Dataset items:
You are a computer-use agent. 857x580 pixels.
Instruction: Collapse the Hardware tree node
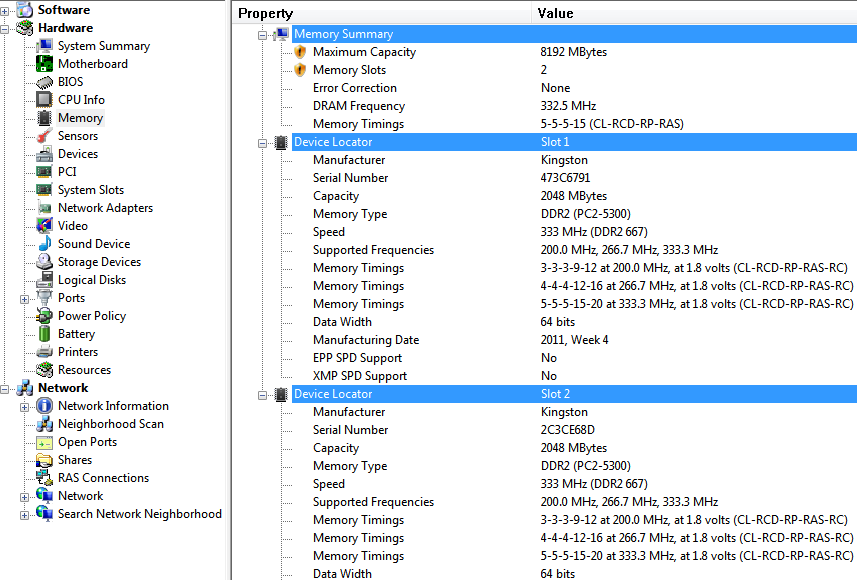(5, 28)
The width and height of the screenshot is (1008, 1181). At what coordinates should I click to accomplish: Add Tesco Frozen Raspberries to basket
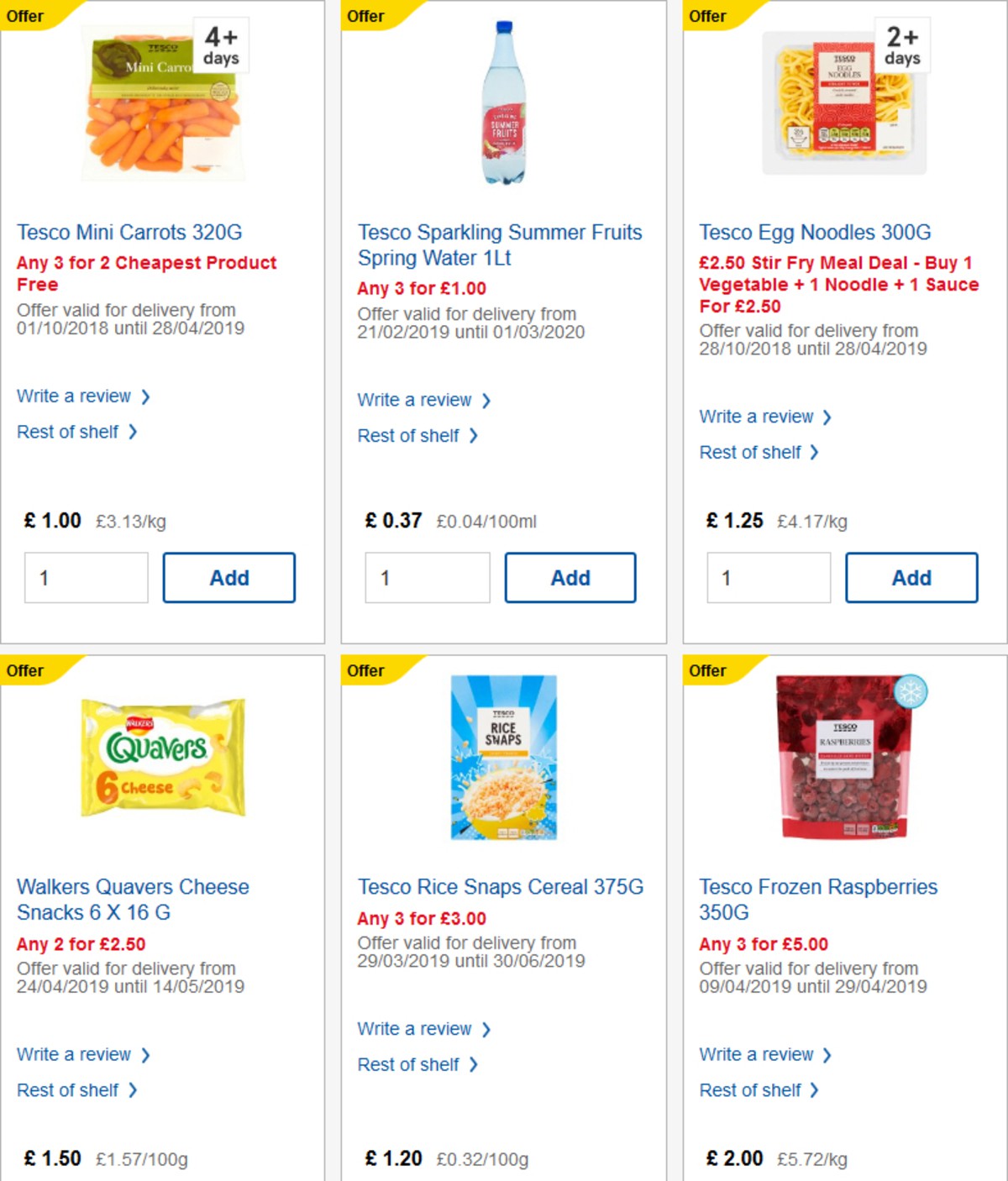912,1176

--

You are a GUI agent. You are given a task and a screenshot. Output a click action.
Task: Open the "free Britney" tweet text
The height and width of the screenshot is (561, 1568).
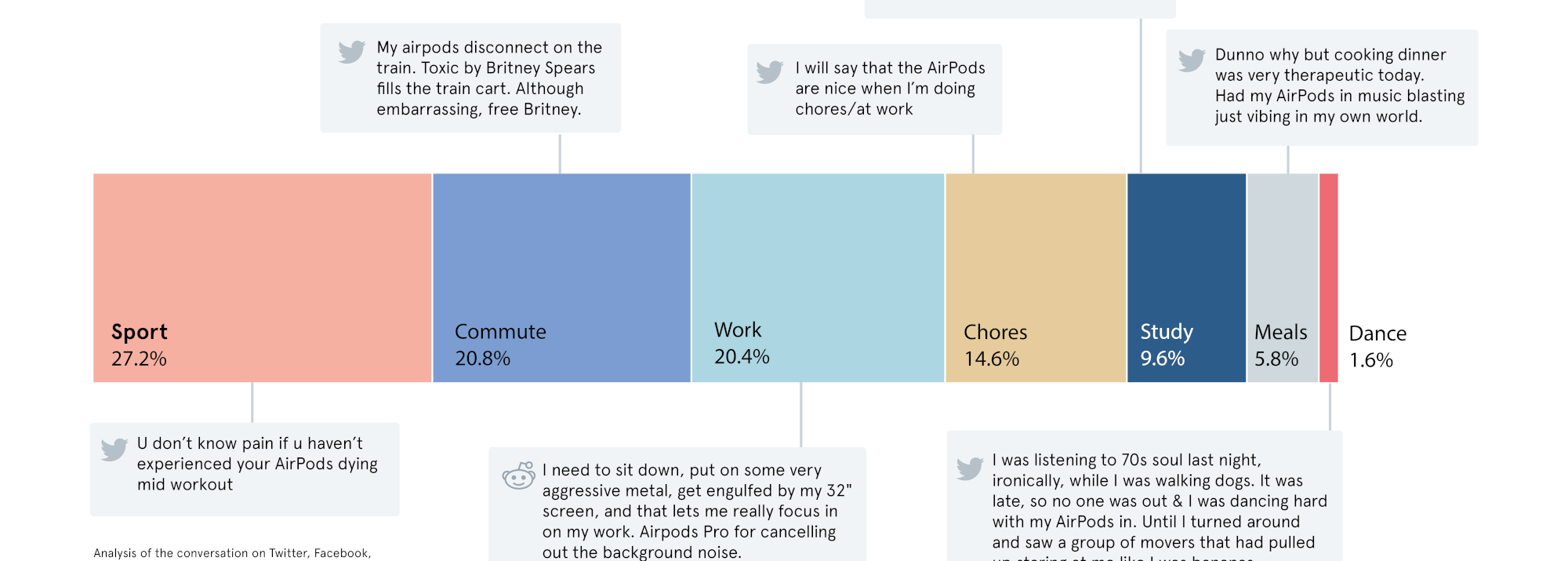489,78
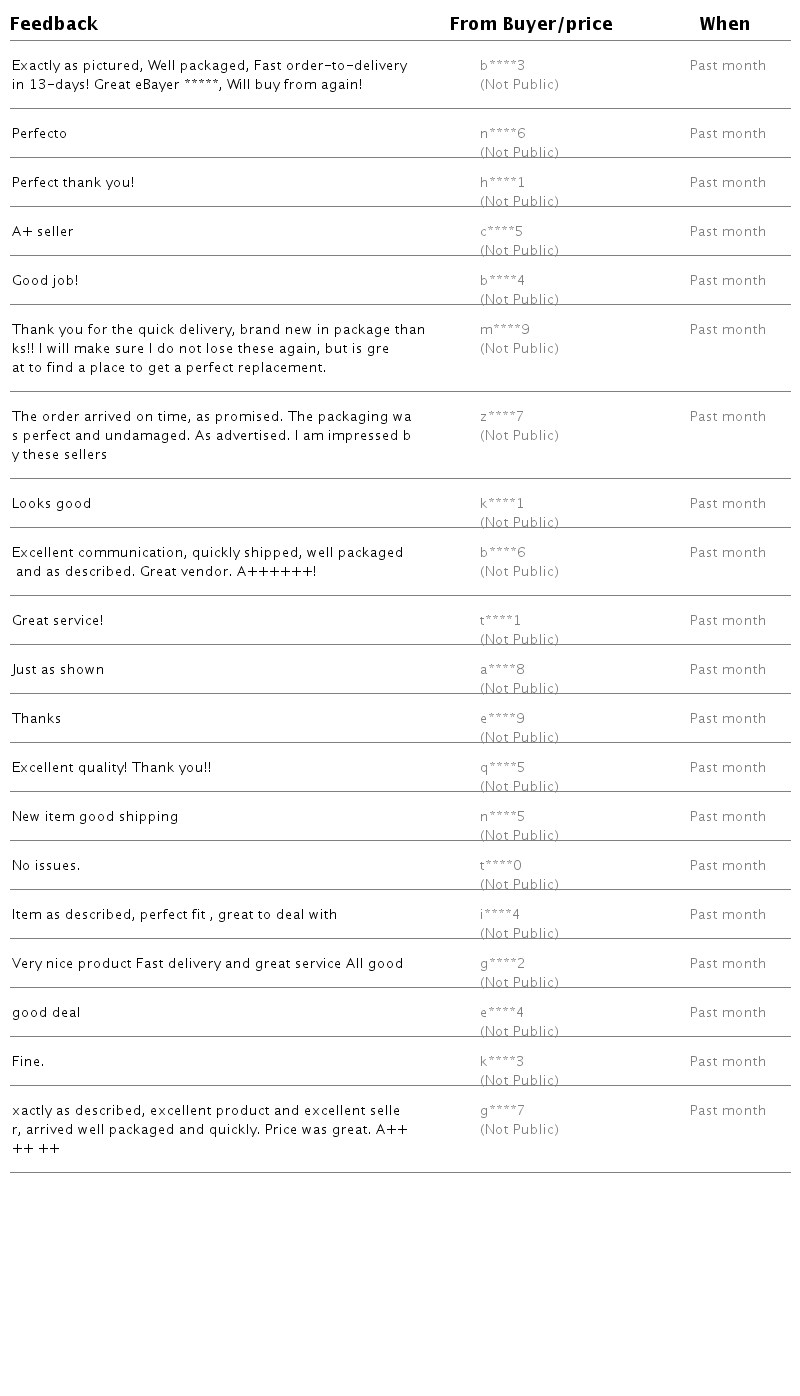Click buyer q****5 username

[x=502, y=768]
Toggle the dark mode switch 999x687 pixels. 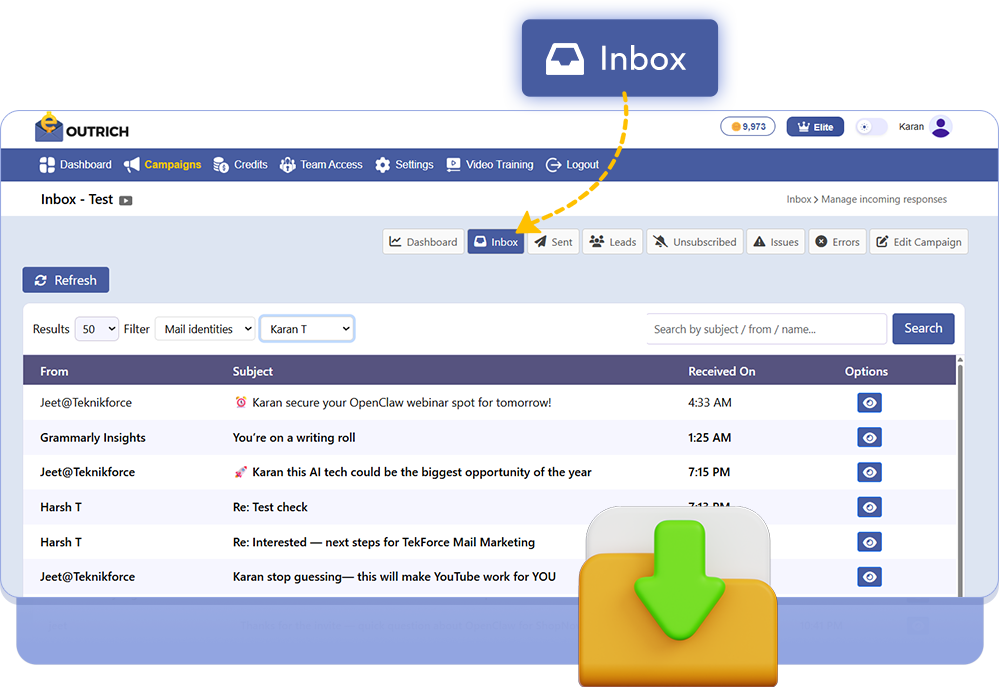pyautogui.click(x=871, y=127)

Work request: Ascertain the number of lines in the entries that include the word "agent", and report only that number.

Exercise result: 2